Davis (58) lost to Ireland’s Fergal O’Brien in the first round of qualifying for this year’s World Championship and decided that would be his final match.
“That was my last match as a professional,” Davis said on the BBC. “So I’m calling it a day.
“I phoned up Barry (Hearn, his long-time manager) and told him it was on my mind to enter the World Championship and make that the last. I said, ‘Barry, I think it’s time to retire from professional snooker’.
“And he said, ‘Steve, you retired 10 years ago we just didn’t have the heart to tell you’.”
An emotional Davis took a bow in front of the Crucible crowds with the World Championship trophy yesterday.
The death of his father, Bill, in late March came after Davis had reached his decision. Bill Davis had introduced his son to snooker.
Davis said: “It came to my mind that perhaps it was the right time to stop. And my father wasn’t very well. So I entered, for him, this year’s World Championship. He was still alive when I entered, then he passed away, so I played the match against Fergal. That was the only match I ever played without him.”
He said: “My memory’s not that great so the one five years ago beating John Higgins was the most amazing match I’ve ever played. When you’re not supposed to win, then you do... I walked up from here (the Crucible) to the Winter Gardens to be interviewed and that was one amazing moment.”
Despite his many trophies, Davis will be remembered by many as the man beaten by Dennis Taylor in the 1985 Crucible final, when his missed black at the end of the deciding frame was watched by a record TV audience of 18.5 million viewers. Taylor potted the black to win snooker’s most famous match.
On Hearn, Davis said: “I think he realised I should have retired ages ago.
“He realised it was just habit really. If it wasn’t for him, I don’t think I would have been as successful. Not because he gave me anything other than back-up. I learnt from him in lots of ways. I fell on my feet and maybe he fell on his feet as well when we met up together. It was a very strong partnership.

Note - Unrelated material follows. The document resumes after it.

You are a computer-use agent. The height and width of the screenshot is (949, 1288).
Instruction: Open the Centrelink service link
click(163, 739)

“It’s sad that era has come to an end, but I think only happy things.”
Meanwhile Anthony McGill set his sights on winning the World Championship after seeing off last year’s runner-up Shaun Murphy to claim his third major Crucible scalp.
After posting stellar wins over Stephen Maguire and Mark Selby to reach the quarter-finals on his debut Sheffield mission 12 months ago, this time the 25-year-old Scot dumped out Murphy in the same way Ali Carter dispatched defending champion Stuart Bingham on Saturday night.

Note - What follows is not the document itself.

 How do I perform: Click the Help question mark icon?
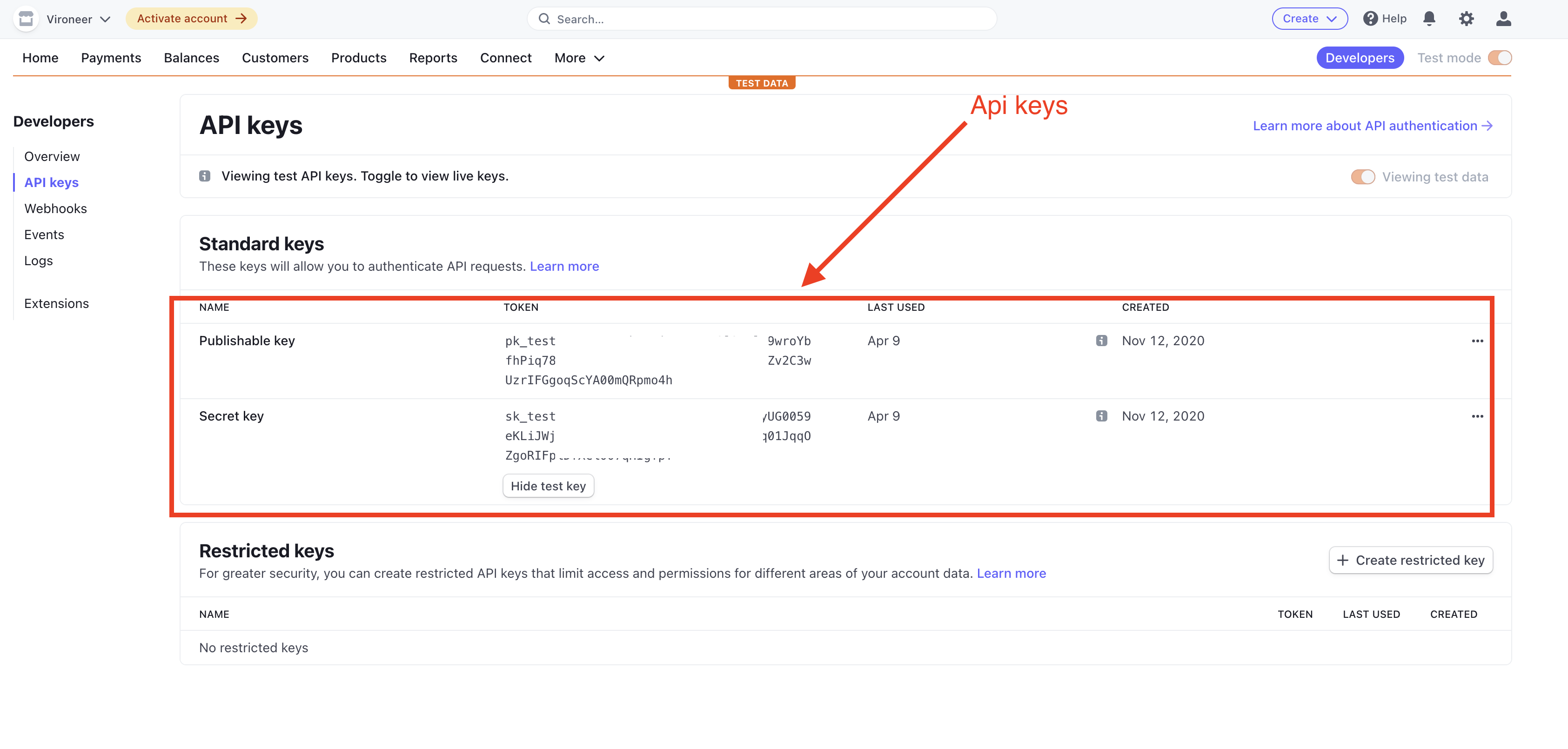[x=1370, y=19]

As Murphy headed for home, beaten 10-8 and joining Bingham on the first-round casualty list, McGill dared to dream.
“I possibly could win it,” he said. “But it’d be nice to better last year’s result.”
Breathtaking scoring from McGill saw the 25-year-old plunder breaks of 64, 85, 81, 50, 117, and a closing 97 to roar back from 6-4 adrift and triumph.

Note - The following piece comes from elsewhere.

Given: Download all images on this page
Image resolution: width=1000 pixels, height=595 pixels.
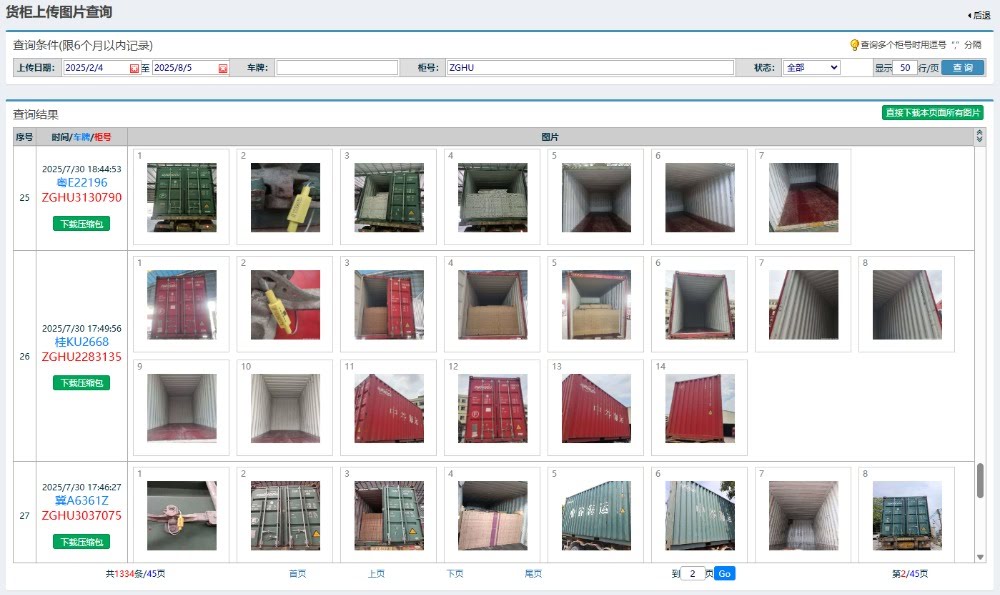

A tough second-round match against in-form Marco Fu comes on Thursday.
After winning through three qualifying rounds, McGill was tuned up for match conditions.
He said: “The difference between top players and qualifiers is very, very marginal. Qualifiers winning matches doesn’t surprise me. It might surprise the public but it doesn’t surprise the players.”
Despite struggling in the year since his first Crucible run, McGill looked in terrific form and he takes inspiration wherever he looks inside the arena.
“You see it on the TV and when you’re out there playing you think, ‘That’s where Ronnie (O’Sullivan) stood when he made his 147’, or ‘That’s where Stephen (Hendry) must have walked on this bit of carpet’. It’s an honour to be there. I just think it’s perfect.”
Murphy’s good news at home — his wife is due on Thursday — has given him a new appreciation for where snooker belongs in life’s priorities.
Murphy said: “I’m obviously disappointed but I think the fact I’ve a child on the way has changed my perspective on a lot of things.
“It’s just a game of snooker. I played really well and my preparation couldn’t have been better, but unfortunately I played against someone who played even better than I did on the day. I thought it was a great match. While practising my long potting I’ll have to work on my nappy skills.”
Elsewhere Robbie Williams eked out a 5-4 advantage over Ricky Walden.